Problem polegał na tym, że większość wiadomości była w stylu: „Modlimy się za jej duszę”, „Nie ma dzieci zaginionych, tylko niektóre Jezus wezwał do siebie” i „Chciałbym, żeby znalazła się na mojej twarzy, mniam, mniam”. Te wulgarne teksty były całkowicie przewidywalne, podobnie jak te religijne. Znalazło się też trochę wpisów typu: „Wiem, gdzie ona jest”, z żądaniem pieniędzy za dalsze informacje. Terri zanotowała w pamięci, żeby przekazać FBI wszystko, co trąciło wyłudzeniem.

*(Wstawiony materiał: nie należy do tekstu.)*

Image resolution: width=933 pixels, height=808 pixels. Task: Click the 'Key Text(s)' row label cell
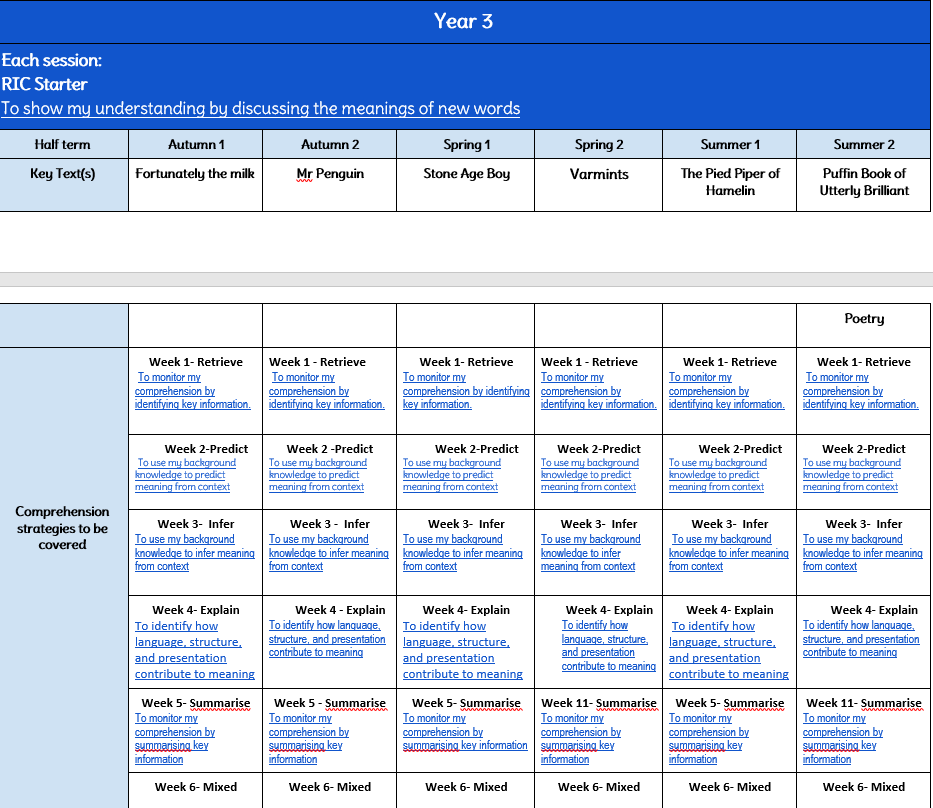point(63,174)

Wbiła wzrok w materiał zebrany na komputerze i zdała sobie sprawę, że sprawdzenie każdego zgłoszenia zajęłoby całe życie. Cały w tym kłopot – z punktu widzenia detektywa. Jeśli rzeczywiście ktoś naprawdę coś wie, trudno go odróżnić od wariatów i degeneratów, którzy lgną do ludzkiej rozpaczy jak muchy do lepu. Świat, pomyślała Terri, lubi pogłębiać tragedię. Jeden cios nie wystarczy. Upadłego trzeba jeszcze jak najdłużej dręczyć.